George Osborne's chickens may be coming home to roost.

The debate will be political and polarized, as you’d expect, when the Chancellor sets out the results of the Spending Review tomorrow and how his £20bn of savings will be realised. However my suspicion is that while many followers of the Westminster's circus are debating what it all means for compassionate or compassionless conservatism, the public will be more interested in a more straightforward question: one of competence. 

Strip away the hyperbole and the election in May was won on an assessment of which party was the more competent to govern. A huge part of the public’s judgment in this regard was to trust the track record of the Conservatives in balancing the books and that the £20bn in departmental savings earmarked was a reasonable and responsible ambition. 

This is the question in point because what the public did not endorse explicitly was significant change in the size and role of the state. The argument was made and won for a budget surplus, not necessarily for its consequences. As Paul Johnson of the IFS has been at pains to say after every recent budget.

We should acknowledge that one of the reasons the Chancellor does have the public’s confidence is that the cuts to public services so far have not been as damaging as many opponents predicted. The NHS is under-strain, but has not broken. Hard pushed local government leaders have managed to shield social care from the worst of the changes, and the majority of police officers lost were in the back-office not on the beat. So when pollsters ask the public whether they have noticed the effects of austerity, most say they haven't. 

Understanding what the implications are of further large reductions in areas in the firing line such as police forces or local government is hard to do. So the government has told the public "trust us". Now we are going to find out how well that trust was placed. The point is this though - if the public haven't yet felt the full affects of a smaller state they may not be so tolerant it if they do. That brings us to the Chancellor’s real test. The easy cuts have surely been made, after the long years of spending increases prior to 2010 you would expect the system to be able to tighten its belt. But with five years of austerity under that belt there is a risk that the additional cuts could push services too far. 

The public were told that £20bn of saving could be achieved without the kind of pain that will be felt if social care for the elderly really starts to fall over, if police officers become significantly more scarce, or if the NHS does need much more than the promised £8bn (as many believe it will). On this point they have trusted the Chancellor to understand the implications of what he is promising. So if the policy choices in the Spending Review turn out to show that he did not, it will be the Government's competence as much as its compassion that will concern the public.


Steve O'Neill was deputy head of policy for the Liberal Democrats until the election.

• _INFORMATION SUPPLIED_
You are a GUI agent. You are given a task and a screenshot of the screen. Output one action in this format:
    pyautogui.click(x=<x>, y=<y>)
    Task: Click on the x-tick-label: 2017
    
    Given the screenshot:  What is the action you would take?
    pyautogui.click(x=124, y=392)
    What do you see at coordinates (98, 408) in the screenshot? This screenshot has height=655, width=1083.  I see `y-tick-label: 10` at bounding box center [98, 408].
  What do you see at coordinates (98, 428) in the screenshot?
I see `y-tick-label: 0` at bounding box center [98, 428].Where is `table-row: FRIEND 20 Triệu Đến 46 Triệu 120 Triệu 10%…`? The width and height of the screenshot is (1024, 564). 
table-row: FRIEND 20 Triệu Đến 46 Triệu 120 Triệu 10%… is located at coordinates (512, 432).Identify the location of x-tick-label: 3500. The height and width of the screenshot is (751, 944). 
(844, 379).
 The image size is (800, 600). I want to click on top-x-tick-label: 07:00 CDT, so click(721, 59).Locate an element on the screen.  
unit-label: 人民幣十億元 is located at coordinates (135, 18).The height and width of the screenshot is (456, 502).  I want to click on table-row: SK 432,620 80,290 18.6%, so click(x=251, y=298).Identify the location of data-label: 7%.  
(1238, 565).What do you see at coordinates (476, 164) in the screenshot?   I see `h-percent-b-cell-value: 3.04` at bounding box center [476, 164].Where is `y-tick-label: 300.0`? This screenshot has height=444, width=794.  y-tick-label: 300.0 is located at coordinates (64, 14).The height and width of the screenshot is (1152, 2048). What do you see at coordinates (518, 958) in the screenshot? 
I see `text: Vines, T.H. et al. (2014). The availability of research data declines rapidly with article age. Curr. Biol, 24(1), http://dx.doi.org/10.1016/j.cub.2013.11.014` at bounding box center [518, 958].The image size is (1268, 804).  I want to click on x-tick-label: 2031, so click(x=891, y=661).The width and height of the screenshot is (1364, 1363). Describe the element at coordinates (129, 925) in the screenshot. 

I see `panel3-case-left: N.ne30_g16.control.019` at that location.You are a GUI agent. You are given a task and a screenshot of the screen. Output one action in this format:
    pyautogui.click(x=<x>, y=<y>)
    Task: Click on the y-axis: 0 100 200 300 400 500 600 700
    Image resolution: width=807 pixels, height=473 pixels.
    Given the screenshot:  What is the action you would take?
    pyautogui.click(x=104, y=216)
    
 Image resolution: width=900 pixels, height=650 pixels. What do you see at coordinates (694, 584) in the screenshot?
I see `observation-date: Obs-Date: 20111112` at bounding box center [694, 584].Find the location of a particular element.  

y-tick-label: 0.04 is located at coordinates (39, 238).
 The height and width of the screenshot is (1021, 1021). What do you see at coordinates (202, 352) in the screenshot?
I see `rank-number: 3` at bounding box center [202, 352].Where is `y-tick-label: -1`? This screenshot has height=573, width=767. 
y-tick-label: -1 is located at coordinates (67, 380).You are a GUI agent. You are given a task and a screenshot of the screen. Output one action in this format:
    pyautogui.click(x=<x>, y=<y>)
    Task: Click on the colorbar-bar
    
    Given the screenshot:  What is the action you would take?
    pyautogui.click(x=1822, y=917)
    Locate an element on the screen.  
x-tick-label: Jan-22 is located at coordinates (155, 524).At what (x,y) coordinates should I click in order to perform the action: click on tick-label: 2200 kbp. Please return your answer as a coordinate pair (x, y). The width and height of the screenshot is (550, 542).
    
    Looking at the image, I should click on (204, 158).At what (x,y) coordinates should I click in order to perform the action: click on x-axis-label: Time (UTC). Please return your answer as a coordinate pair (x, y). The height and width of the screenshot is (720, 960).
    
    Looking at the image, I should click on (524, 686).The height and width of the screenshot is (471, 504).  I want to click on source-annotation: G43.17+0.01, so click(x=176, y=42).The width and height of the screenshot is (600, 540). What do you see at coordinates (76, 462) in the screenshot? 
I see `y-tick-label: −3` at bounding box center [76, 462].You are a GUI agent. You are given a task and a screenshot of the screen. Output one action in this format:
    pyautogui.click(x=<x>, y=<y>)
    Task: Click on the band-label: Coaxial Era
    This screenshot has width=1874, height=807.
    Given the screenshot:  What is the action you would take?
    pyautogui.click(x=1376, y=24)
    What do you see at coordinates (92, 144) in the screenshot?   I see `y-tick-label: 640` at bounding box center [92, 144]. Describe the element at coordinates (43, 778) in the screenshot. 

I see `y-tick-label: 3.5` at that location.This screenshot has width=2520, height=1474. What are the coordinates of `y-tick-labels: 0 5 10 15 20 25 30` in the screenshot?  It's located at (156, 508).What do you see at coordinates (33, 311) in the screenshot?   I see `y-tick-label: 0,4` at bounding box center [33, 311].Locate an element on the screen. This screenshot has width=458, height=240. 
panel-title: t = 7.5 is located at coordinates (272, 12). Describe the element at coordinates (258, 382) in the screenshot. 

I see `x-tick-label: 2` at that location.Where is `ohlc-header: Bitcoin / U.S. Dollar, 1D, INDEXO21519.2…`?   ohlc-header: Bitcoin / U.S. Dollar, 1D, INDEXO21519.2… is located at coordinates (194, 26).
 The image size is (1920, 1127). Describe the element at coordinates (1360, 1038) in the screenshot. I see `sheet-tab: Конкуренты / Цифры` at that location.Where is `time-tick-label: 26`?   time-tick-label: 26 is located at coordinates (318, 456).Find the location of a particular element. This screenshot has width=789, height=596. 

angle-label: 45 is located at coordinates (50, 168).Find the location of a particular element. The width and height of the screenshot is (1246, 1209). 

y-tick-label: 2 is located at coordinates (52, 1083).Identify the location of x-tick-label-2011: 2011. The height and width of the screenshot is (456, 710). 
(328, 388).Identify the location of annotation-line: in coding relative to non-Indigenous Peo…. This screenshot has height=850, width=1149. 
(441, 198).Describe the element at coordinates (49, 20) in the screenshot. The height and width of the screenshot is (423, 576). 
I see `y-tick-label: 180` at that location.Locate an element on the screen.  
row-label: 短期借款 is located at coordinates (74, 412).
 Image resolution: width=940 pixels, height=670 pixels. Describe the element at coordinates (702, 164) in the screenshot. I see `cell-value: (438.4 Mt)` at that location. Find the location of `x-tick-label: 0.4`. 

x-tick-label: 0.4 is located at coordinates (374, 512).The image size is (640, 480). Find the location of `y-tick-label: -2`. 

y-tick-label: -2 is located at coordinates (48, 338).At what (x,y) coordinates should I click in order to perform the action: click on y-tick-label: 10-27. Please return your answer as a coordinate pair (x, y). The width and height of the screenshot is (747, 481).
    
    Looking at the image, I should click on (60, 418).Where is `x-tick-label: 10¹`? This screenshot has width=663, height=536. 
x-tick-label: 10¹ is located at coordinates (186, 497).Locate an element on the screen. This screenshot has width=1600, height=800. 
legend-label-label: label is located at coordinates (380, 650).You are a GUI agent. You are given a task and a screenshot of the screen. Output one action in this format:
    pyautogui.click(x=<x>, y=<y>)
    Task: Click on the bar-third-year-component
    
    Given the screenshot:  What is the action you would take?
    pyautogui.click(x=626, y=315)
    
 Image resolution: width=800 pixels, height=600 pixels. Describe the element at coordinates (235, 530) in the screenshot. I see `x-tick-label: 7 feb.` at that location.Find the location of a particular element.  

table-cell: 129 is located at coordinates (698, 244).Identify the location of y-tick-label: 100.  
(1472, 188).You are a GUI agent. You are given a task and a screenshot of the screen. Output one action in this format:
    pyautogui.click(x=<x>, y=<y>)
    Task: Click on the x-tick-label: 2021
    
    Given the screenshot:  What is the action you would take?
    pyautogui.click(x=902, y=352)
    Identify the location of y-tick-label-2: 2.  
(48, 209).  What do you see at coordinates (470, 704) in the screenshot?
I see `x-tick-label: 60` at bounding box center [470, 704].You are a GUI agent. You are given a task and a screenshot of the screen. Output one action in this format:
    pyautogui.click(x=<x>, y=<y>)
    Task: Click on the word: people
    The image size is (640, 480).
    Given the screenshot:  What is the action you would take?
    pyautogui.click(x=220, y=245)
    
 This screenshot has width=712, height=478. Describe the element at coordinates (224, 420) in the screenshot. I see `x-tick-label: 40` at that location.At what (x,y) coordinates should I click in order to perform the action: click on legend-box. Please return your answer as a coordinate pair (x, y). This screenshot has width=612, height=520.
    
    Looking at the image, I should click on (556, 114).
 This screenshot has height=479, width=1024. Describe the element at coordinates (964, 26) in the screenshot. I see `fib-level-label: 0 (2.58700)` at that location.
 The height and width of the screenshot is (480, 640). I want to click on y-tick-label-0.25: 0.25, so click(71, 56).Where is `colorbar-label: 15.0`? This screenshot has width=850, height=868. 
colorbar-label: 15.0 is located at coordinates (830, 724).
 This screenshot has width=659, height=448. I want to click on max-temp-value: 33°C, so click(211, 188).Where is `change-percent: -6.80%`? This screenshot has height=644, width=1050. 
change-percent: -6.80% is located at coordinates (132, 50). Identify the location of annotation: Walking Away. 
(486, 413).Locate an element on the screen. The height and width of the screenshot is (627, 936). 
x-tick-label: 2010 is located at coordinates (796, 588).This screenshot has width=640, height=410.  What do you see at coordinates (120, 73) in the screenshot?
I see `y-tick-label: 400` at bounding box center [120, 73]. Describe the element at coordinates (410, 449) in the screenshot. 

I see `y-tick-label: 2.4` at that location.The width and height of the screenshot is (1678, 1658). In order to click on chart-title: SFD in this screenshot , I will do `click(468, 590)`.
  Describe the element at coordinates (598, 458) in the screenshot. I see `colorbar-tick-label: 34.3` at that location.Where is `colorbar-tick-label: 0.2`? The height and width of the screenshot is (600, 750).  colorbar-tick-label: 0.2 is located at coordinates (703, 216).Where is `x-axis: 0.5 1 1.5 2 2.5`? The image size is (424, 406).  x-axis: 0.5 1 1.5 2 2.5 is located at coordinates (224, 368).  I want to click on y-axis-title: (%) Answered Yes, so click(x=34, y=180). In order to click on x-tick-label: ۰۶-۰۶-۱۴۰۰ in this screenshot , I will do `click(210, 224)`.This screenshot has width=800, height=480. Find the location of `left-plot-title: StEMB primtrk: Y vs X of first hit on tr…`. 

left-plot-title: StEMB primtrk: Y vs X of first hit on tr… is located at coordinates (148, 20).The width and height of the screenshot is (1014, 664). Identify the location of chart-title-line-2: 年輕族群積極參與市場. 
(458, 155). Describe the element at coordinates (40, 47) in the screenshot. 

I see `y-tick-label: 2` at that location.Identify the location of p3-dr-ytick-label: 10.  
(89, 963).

• _EXERCISE DETAILS_
Translate this sentence from the Spending Review commentary above into Spanish: "Strip away the hyperbole and the election in May was won on an assessment of which party was the more competent to govern."

• _ANSWER FOR THE TASK_
Si se deja de lado la hipérbole, las elecciones de mayo se ganaron a partir de una valoración de qué partido era el más competente para gobernar.